New High-Capacity Electrode Materials for Rechargeable Lithium Batteries: Li3NbO4-LiMeO2 (Me = Mn3+, Fe3+, and V3+) System with Cation Disordered Rocksalt Structure

Thursday, October 15, 2015: 09:10
105-A (Phoenix Convention Center)
N. Yabuuchi (Tokyo Denki University), M. Takeuchi (Tokyo University of Science), S. Komaba (Tokyo University of Science), M. Nakayama (Japan Science and Technology Agency, PRESTO, Nagoya Institute of Technology), H. Shiiba (CREST, JST), K. Sato (Tokyo Denki University), M. Ogawa, K. Yamanaka (SR center, Ritsumeikan University, Shiga 525-8577, Japan), and T. Ohta (Ritsumeikan University)
Rechargeable lithium batteries have rapidly risen to prominence as fundamental devices for green and sustainable energy development.  Lithium batteries are now used as power sources for electric vehicles.  However, materials innovations are still needed to satisfy the growing demand for increasing energy density of lithium batteries.  In the past decade, lithium enriched materials, Li2MeO3-type layered materials (Me = Mn4+, Ru4+ etc.), which are classified as one of cation-ordered rocksalt-type structures, have been extensively studied as potential high-capacity electrode materials, especially for the tetravalent manganese system (Li2MnO3).  Li2MnO3 had been originally thought to be electrochemically inactive because oxidation of manganese ions beyond the tetravalent state in Li cells is difficult.  However, the fact is that Li2MnO3 is electrochemically active, presumably because of the contribution of oxide ions for redox reaction.  Although the oxidation of oxide ions in Li2MnO3 results in the partial oxygen loss with irreversible structural changes, it has been reported that the solid-state redox reaction of oxide ions is effectively stabilized in Li2Ru1-xSnxO3 system.  Nearly 1.6 moles of lithium ions are reversibly extracted/inserted from/into Li2Ru0.75Sn0.25O3 with excellent capacity retention, indicating that unfavorable phase transition is effectively suppressed in this system.

The use of oxide ion redox is the important strategy to further increase the reversible capacity of positive electrode materials for LIBs because the lithium content is potentially further enriched with a lower amount of transition metals in the framework structure.  Reversible capacity as electrode materials is not limited by the absence of oxidizable transition metals as a redox center.  Negatively charged oxide ions can potentially donate electrons instead of transition metals.  However, oxidation without transition metals inevitably result in the release of oxygen molecules, for instance, electrochemical decomposition of Li2O2.

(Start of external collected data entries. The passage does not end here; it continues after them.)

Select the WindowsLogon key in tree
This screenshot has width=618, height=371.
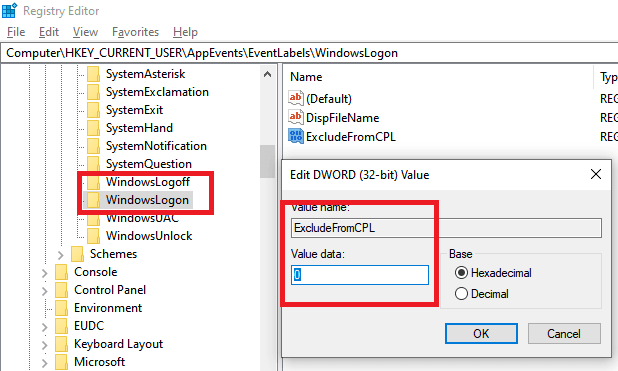(x=147, y=200)

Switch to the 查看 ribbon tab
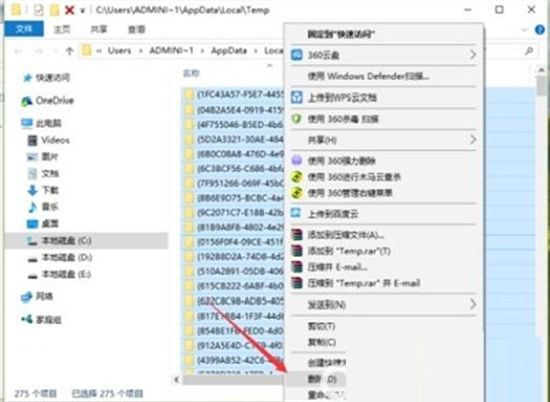[x=136, y=29]
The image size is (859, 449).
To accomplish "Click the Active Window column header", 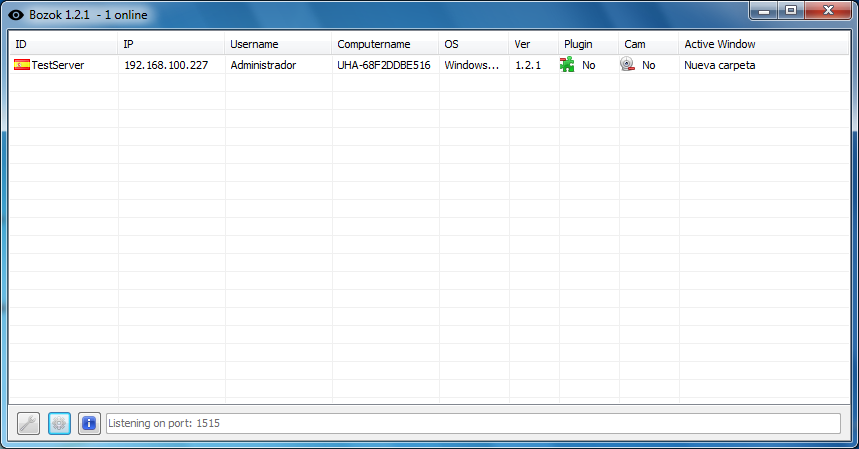I will 764,44.
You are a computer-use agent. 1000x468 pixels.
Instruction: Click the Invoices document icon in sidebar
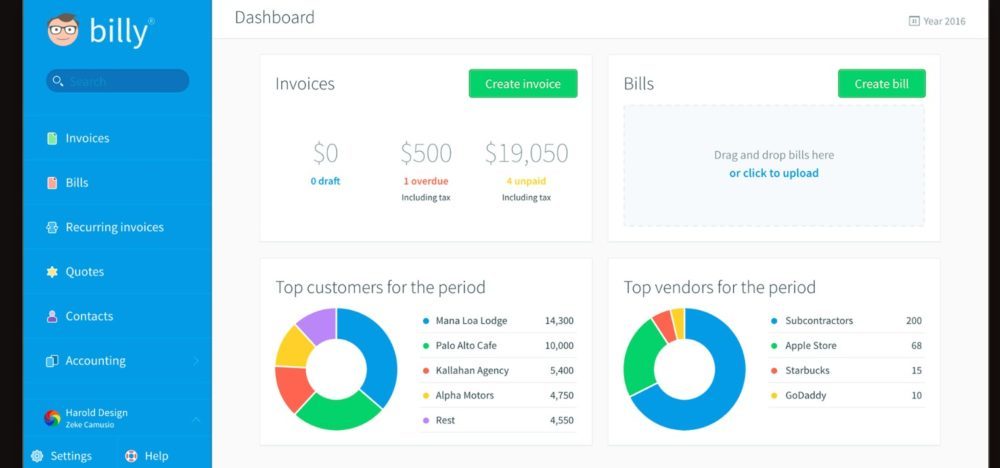(x=52, y=138)
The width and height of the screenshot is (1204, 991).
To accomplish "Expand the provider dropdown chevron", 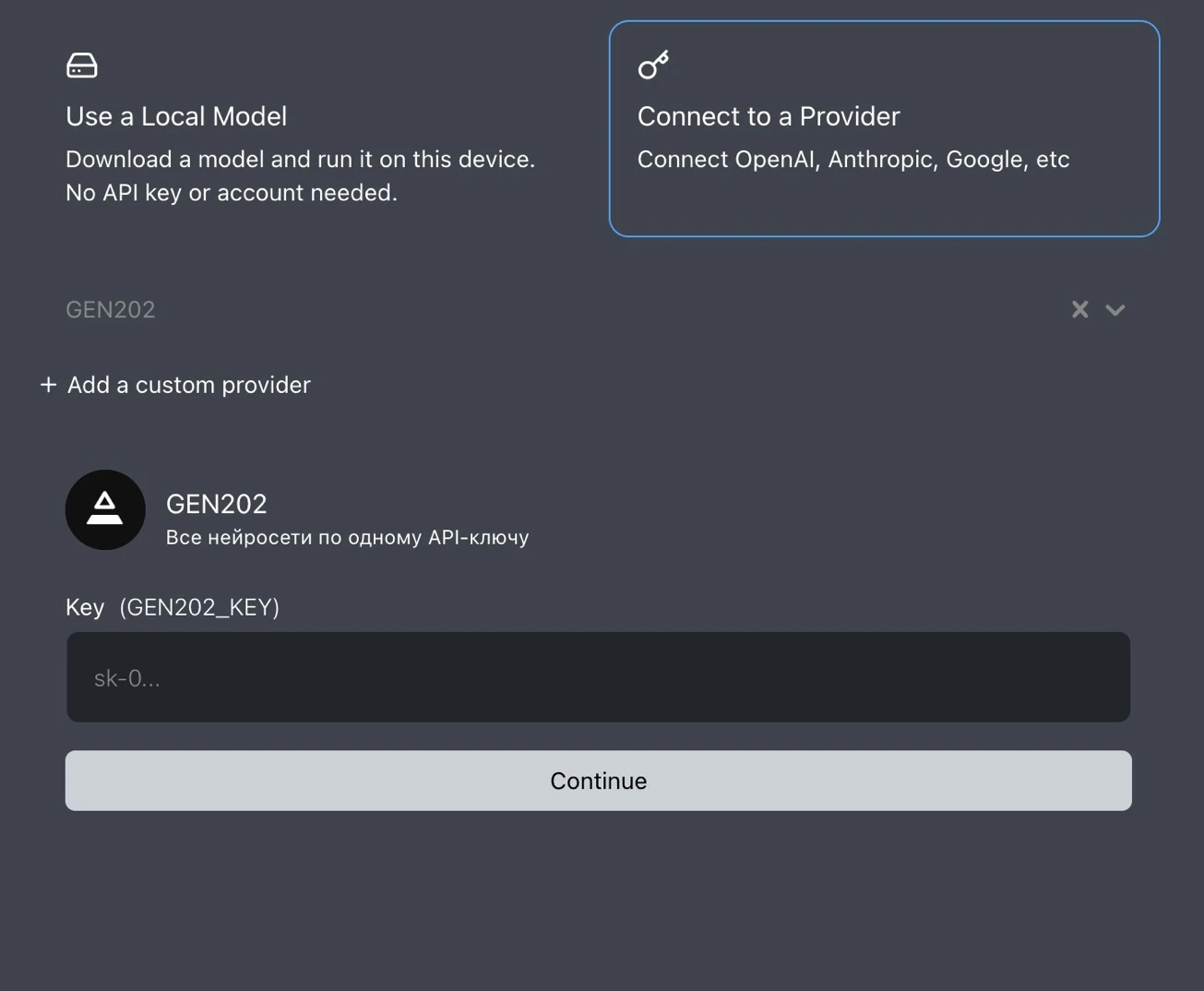I will (1115, 310).
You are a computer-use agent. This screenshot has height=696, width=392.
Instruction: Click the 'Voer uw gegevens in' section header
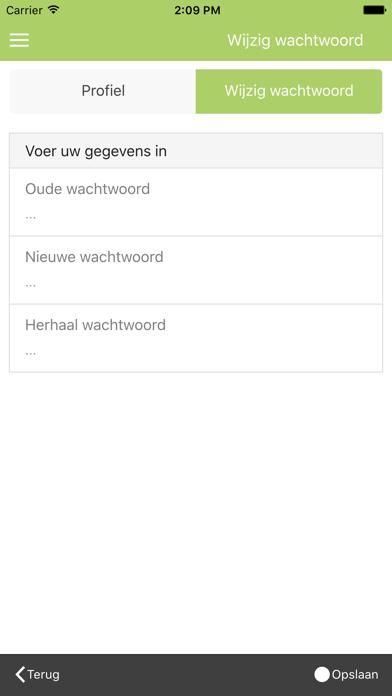pyautogui.click(x=196, y=151)
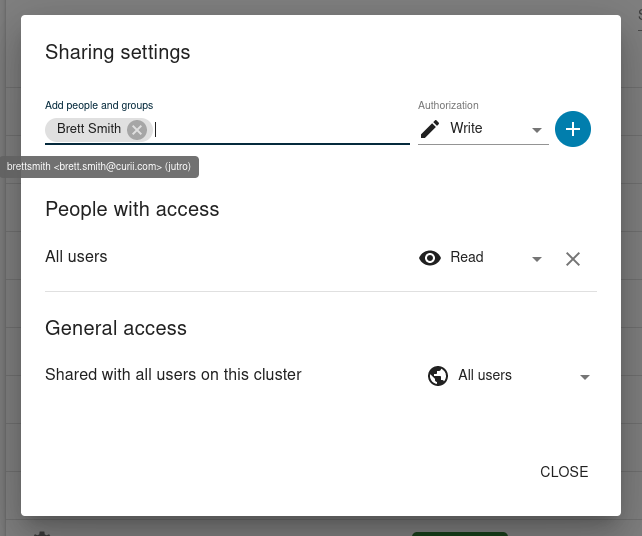Click the People with access heading
The width and height of the screenshot is (642, 536).
(132, 209)
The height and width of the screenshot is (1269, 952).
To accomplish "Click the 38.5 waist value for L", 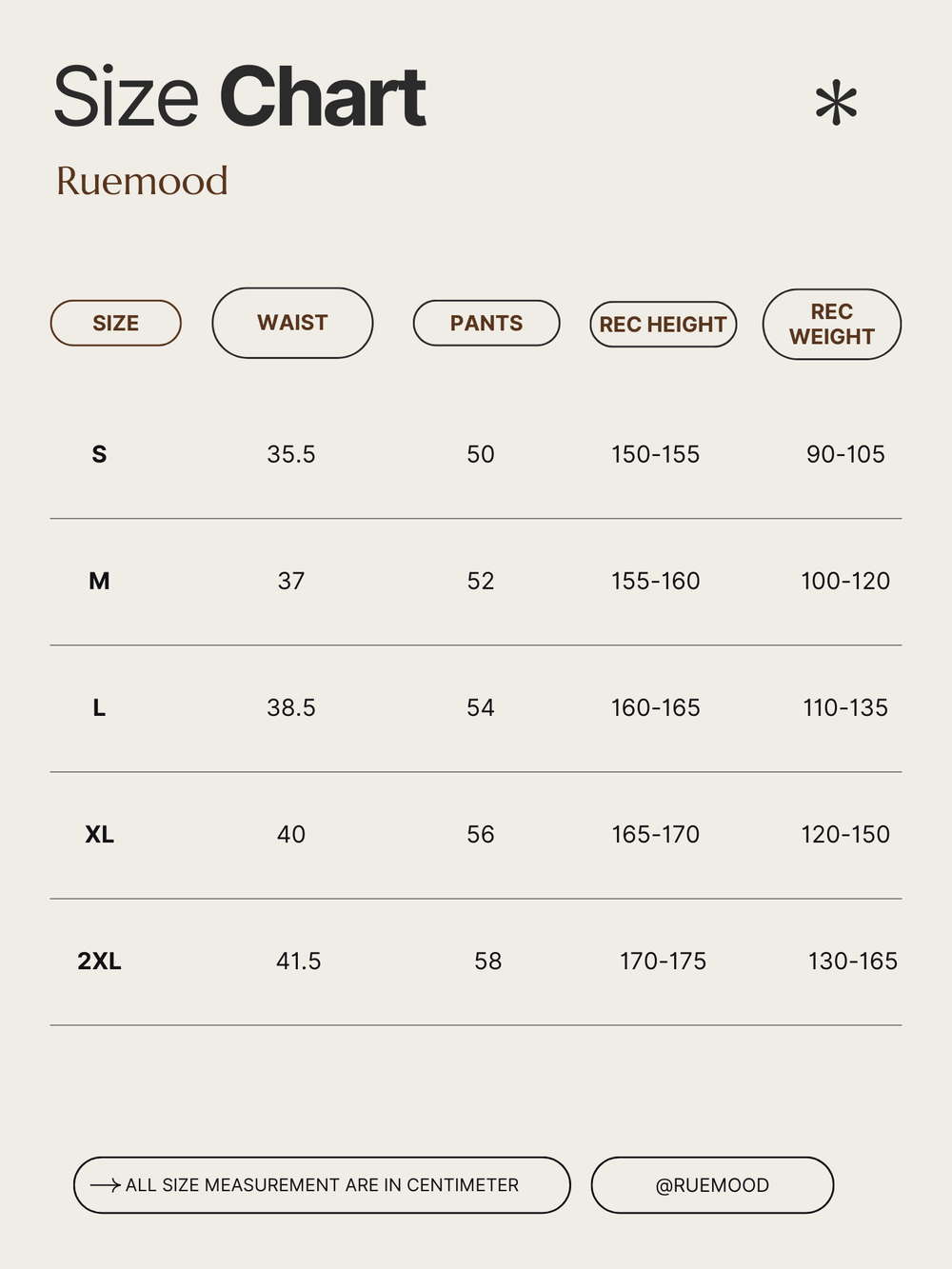I will [291, 707].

Based on these considerations, we have decided to investigate the rocksalt phase with pentavalent niobium ions, i.e., Li3NbO4.  Increase in oxidation numbers of transition metals from “tetravalent to pentavalent” states (or even higher than pentavalent) allows us to enrich a lithium content in the close-packed framework structure of oxide ions with fewer transition metals.  Similar to Li2MeO3, Li3NbO4 with pentavalent niobium ions is also classified as one of the cation-ordered rocksalt structures.  Although Li3NbO4 crystallizes into the lithium-enriched rocksalt-type phase, it is electrochemically inactive because of its insulating character without electrons in a conduction band (4d0 configuration for Nb5+).  Therefore, to induce electron conductivity in Li3NbO4, transition metals are partly substituted for Nb5+ and Li+.  In this study, x Li3NbO4 – (1-x) LiMeO2 (Me = Mn3+, Fe3+, and V3+) system has been studied as a new series of electrode materials.  Among these samples, the Mn3+-substituted sample can deliver large reversible capacities of 250 – 300 mAh g-1 at elevated temperatures (50 – 60 oC).  Moreover, the large reversible capacity partly originates from the solid-state redox reaction of oxide ions, which has been evidenced by DFT calculation and soft X-ray absorption spectroscopy.  Together with these results, electrode performance and reaction mechanisms are also compared with those of Fe3+- and V3+-substituted samples.   From these results, we will discuss the possibility of the new series of positive electrode materials for rechargeable batteries, beyond the restriction of the solid-state redox reaction based on the transition metals used for past three decades.